Margara buscó dentro de sí toda su rabia acumulada, escaneó profundamente en el rincón donde residían sus anhelos de ser la bruja de la fila de al lado, la que le gritaba a Solange. Para lograrlo, tendría que ser igual de severa con aquél cajero irrespetuoso, que ni siquiera se dignaba a mirarla
Se apoyó con ambas manos sobre el mesón y apoyó su rostro contra la vitrina. Respiró hondo y contrajo los labios. ¿Qué diría su mentora si fuera Solange la que le negaba una solicitud?
-Malgraciado –balbuceó, temblorosa y con la voz resquebrajada.
-¿Perdón? ¿Qué fue lo que me dijo? –el cajero ahora la estaba mirando fijamente a los ojos.
Margara comenzó a transpirar. El cajero no dejaba de mirarla y las demás personas de la fila se estaban percatando de lo que ocurría.
Margara tomo rápidamente el fajo de billetes y se fugó a paso rápido, escondiendo el rostro.
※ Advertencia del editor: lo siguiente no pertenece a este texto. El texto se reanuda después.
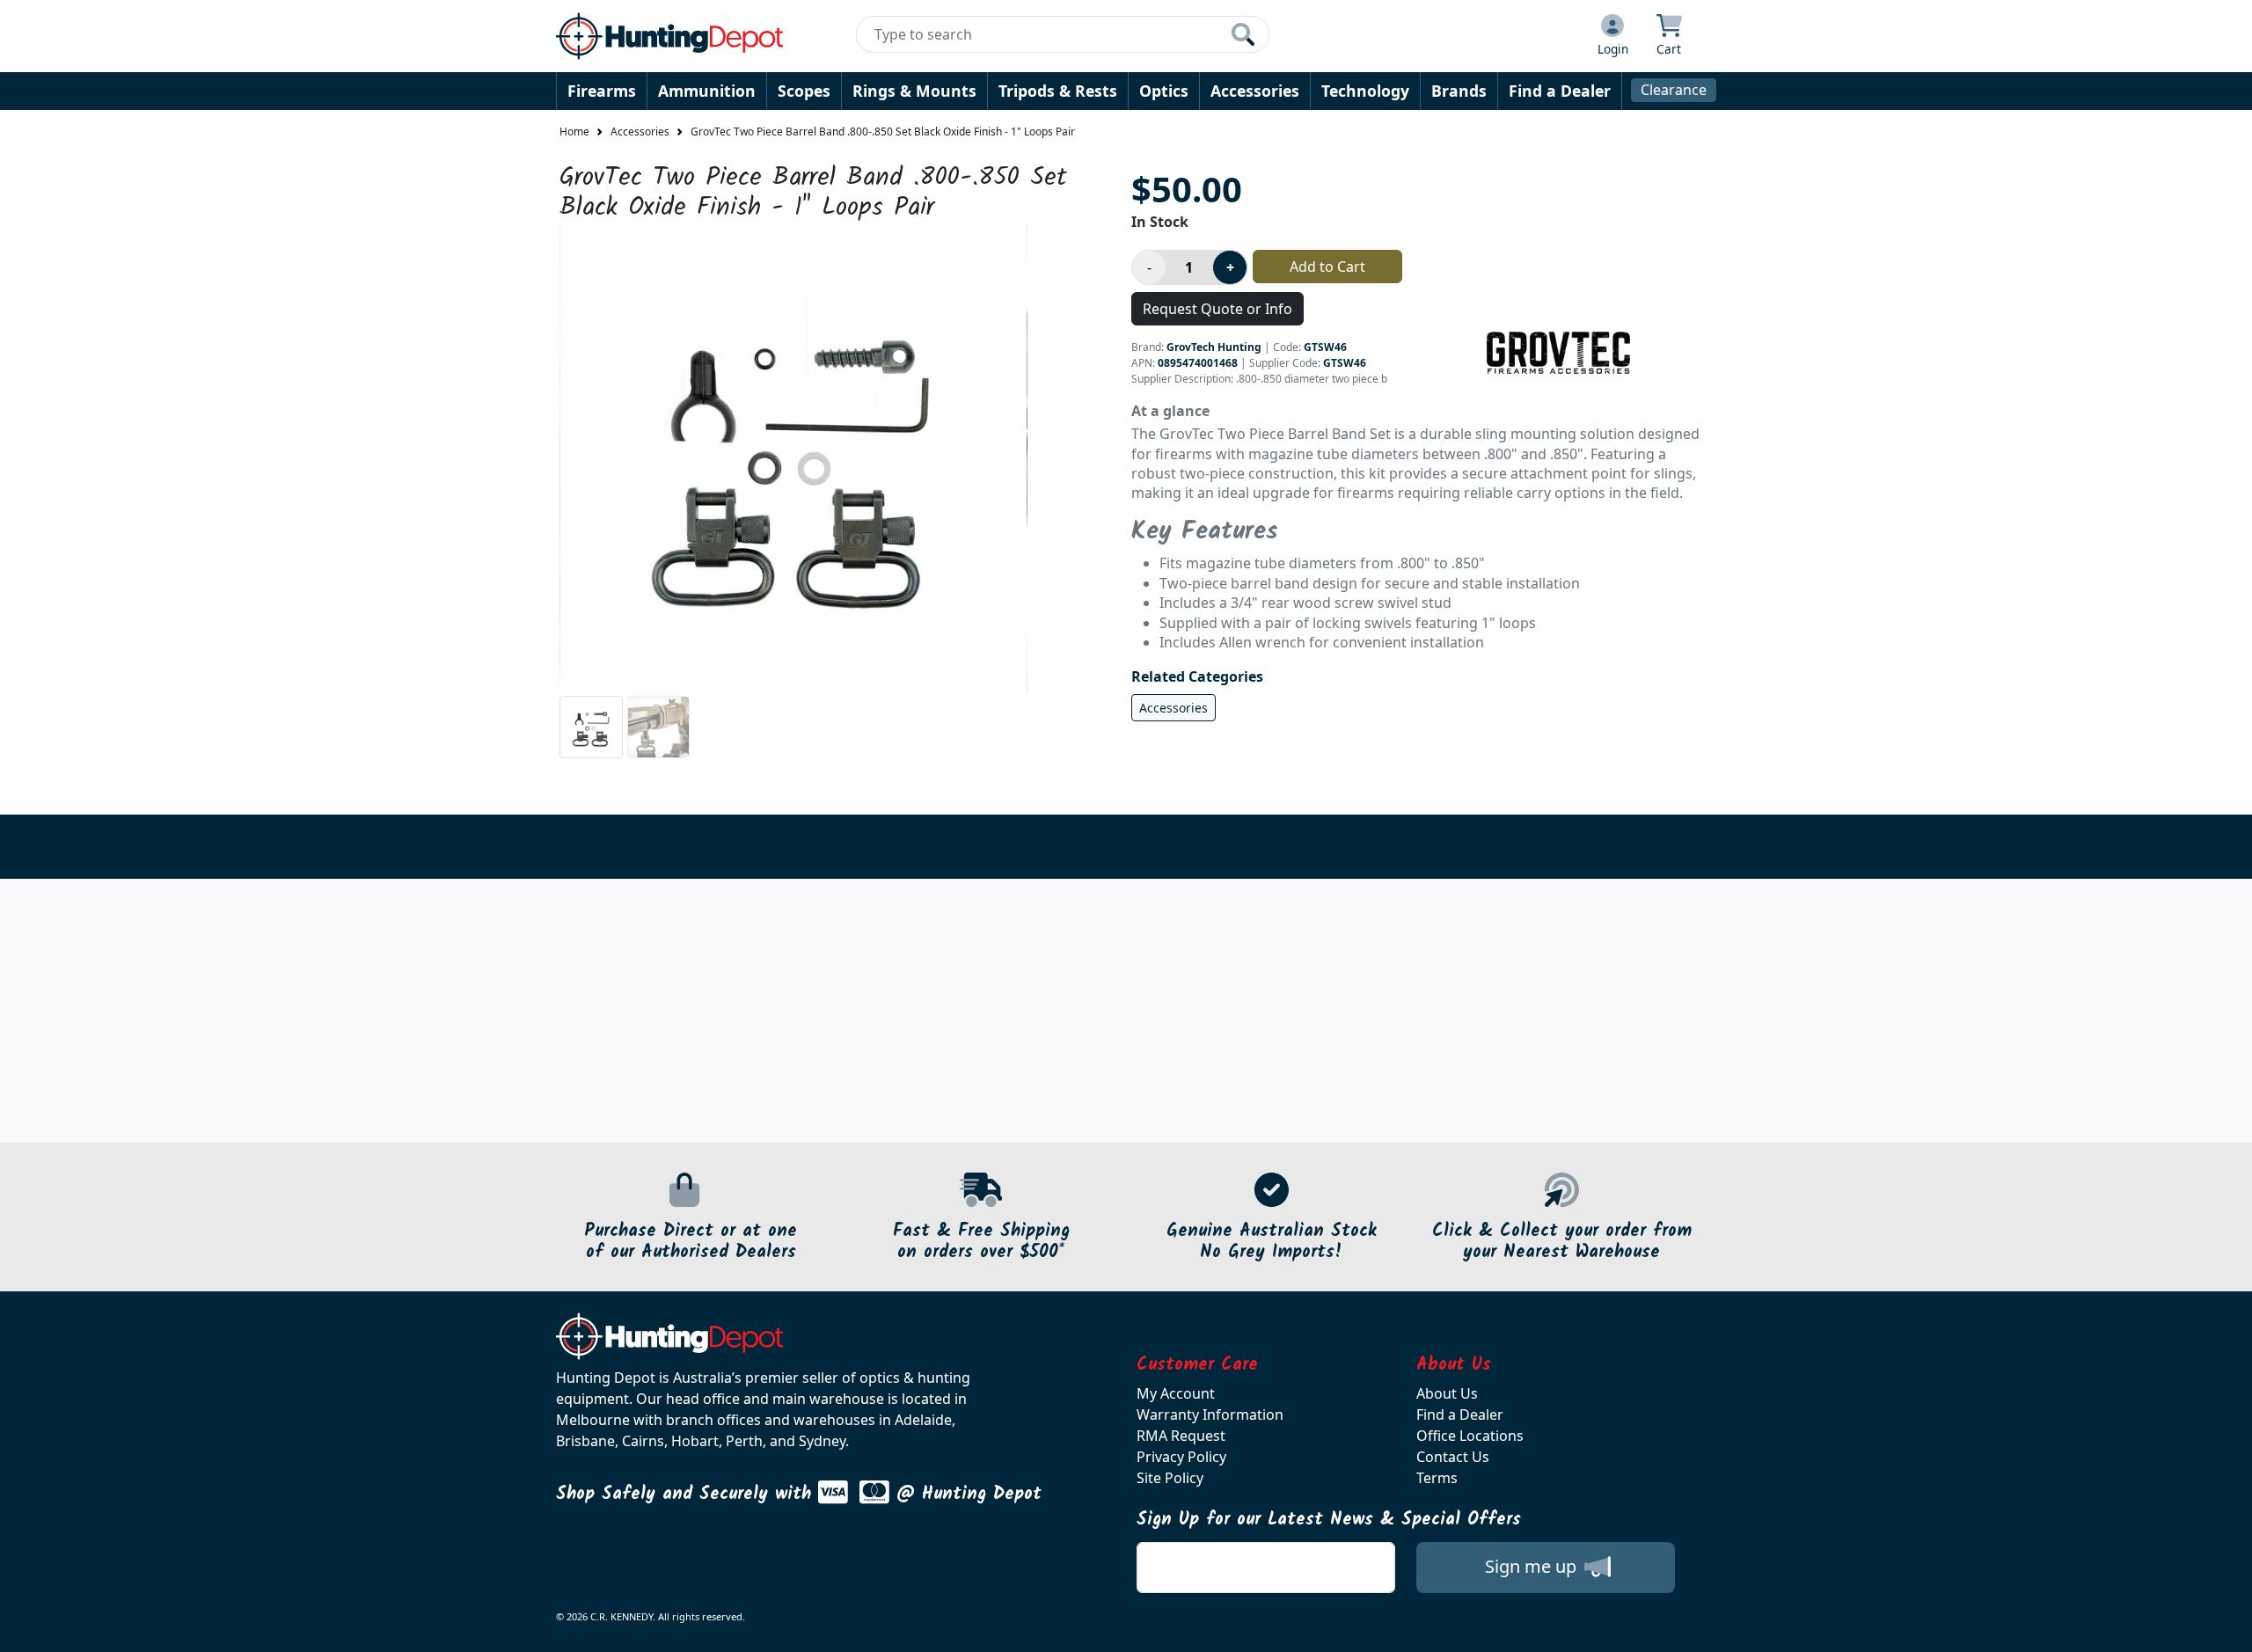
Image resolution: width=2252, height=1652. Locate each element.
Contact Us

Oyó a lo lejos una carcajada con ecos, seguramente la del cajero de turno de aquella sucursal a la cual nunca más volvería a pisar.
Llegó a su casa aún temblando, luego de cuarenta y cinco minutos perdidos en una fila de banco y otros cincuenta en el viaje en bus. Dejó sus cosas sobre el sofá y tomó un vaso de agua; en seguida, se plantó frente al espejo y se estudió con detención.
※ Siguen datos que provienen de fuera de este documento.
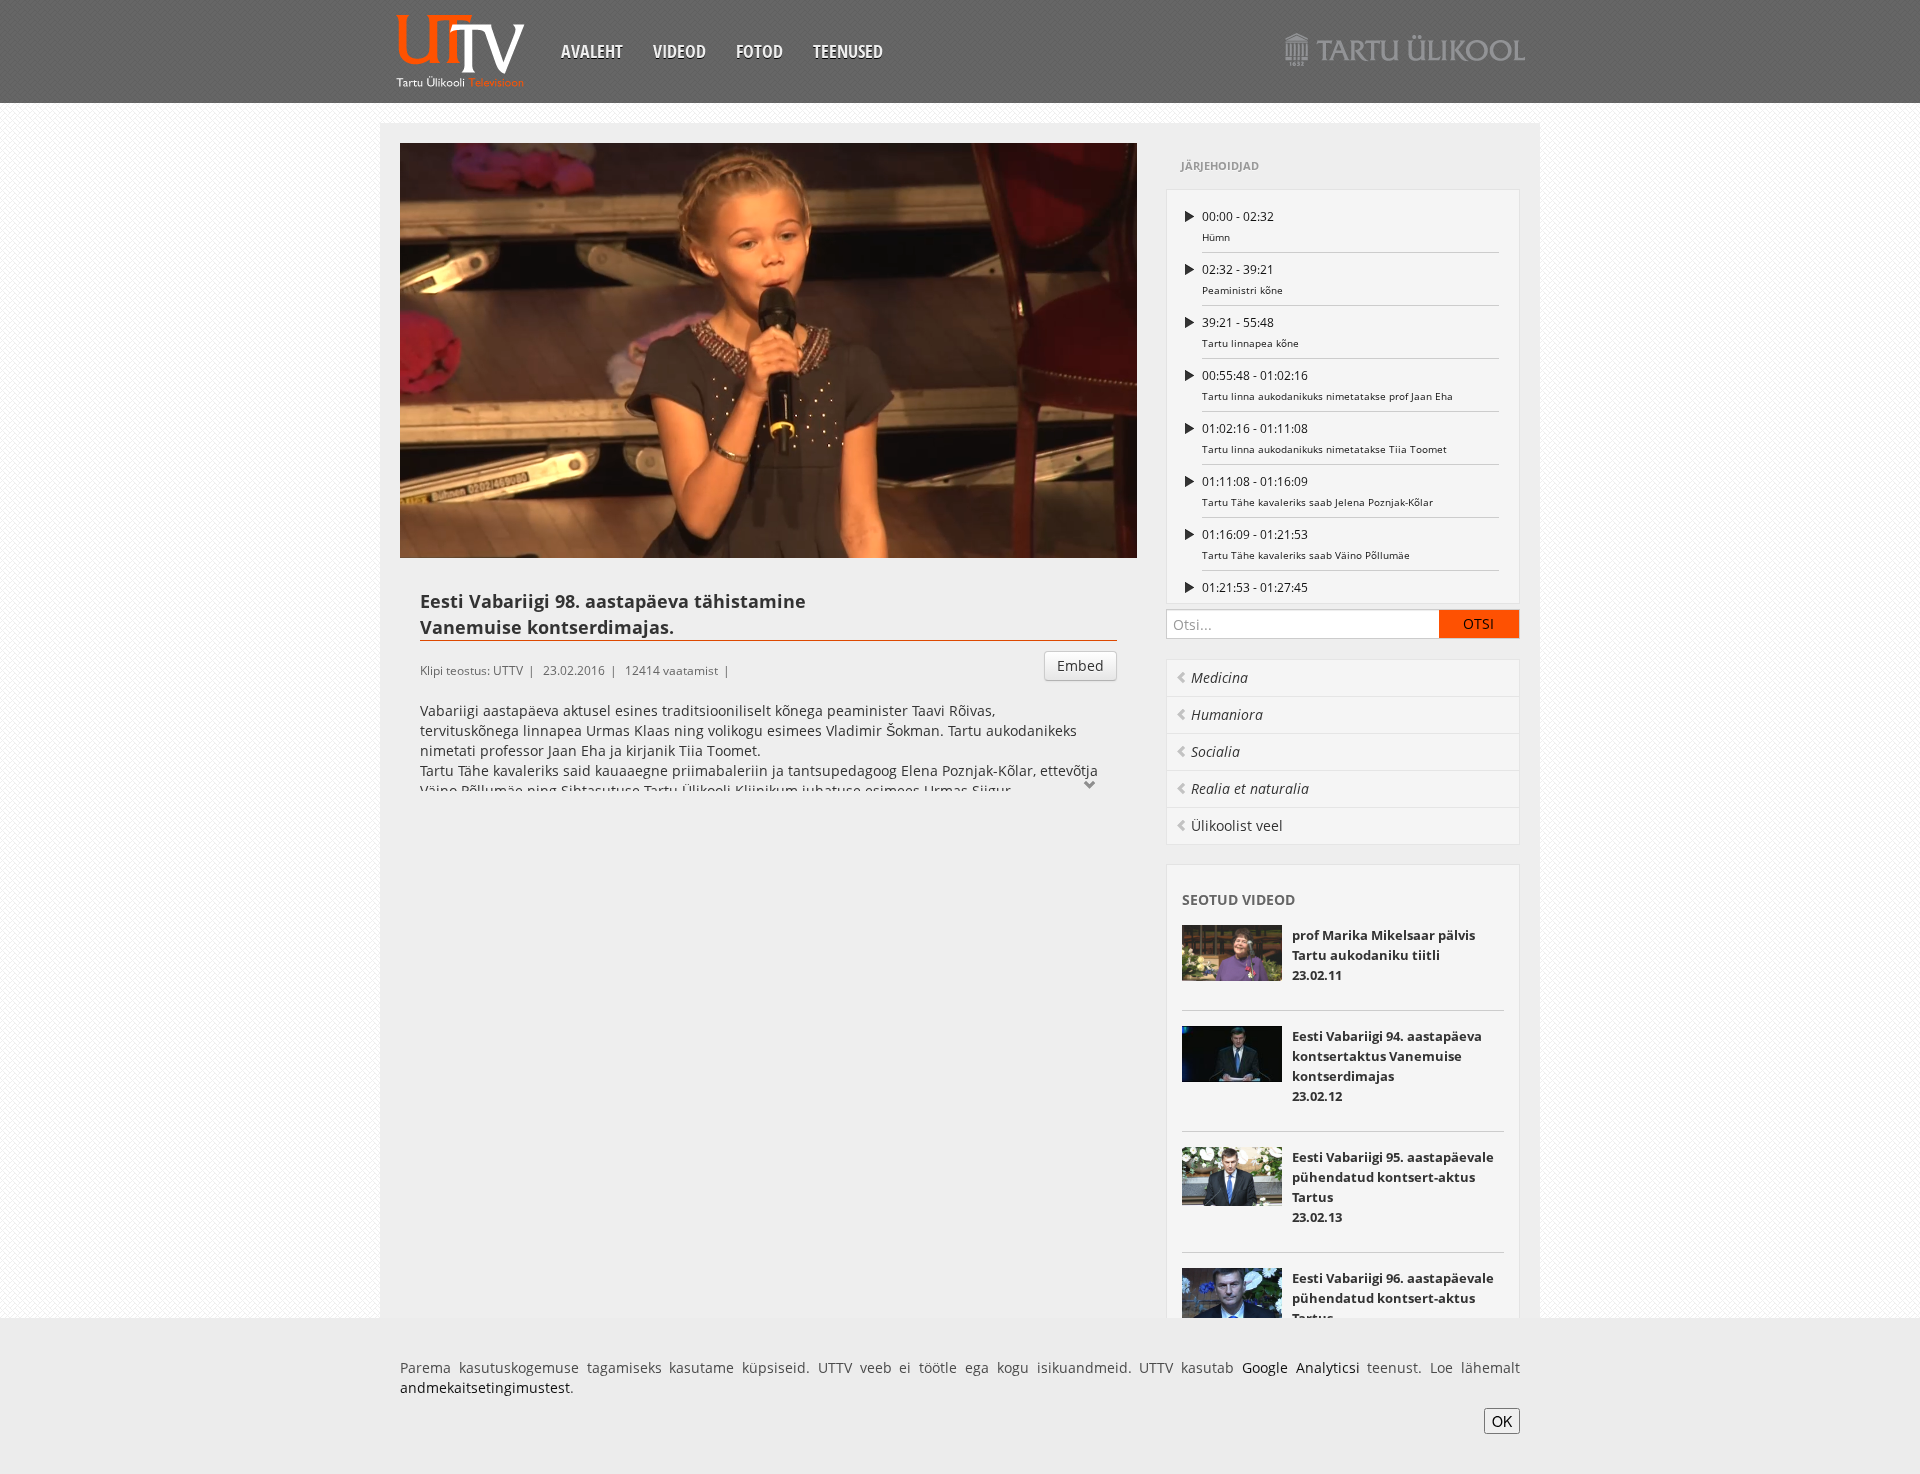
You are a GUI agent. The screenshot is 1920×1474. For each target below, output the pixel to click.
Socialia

No tenía cara de bruja en absoluto. Más bien tenía cara de Solange.
Tomo su teléfono inalámbrico e hizo como que discaba un número; sin dejar su posición ante el espejo, arqueó las cejas y engrosó la voz:
- Margara, eres una malgraciada, como es posible que hagas todo mal…
Y mientras se insultaba, jugaba a ignorar su imagen, para hacerle sentir a aquél reflejo todo el desprecio y humillación que era capaz de infringir una rubia de verdad, de ésas que son brujas y tienen cuenta corriente.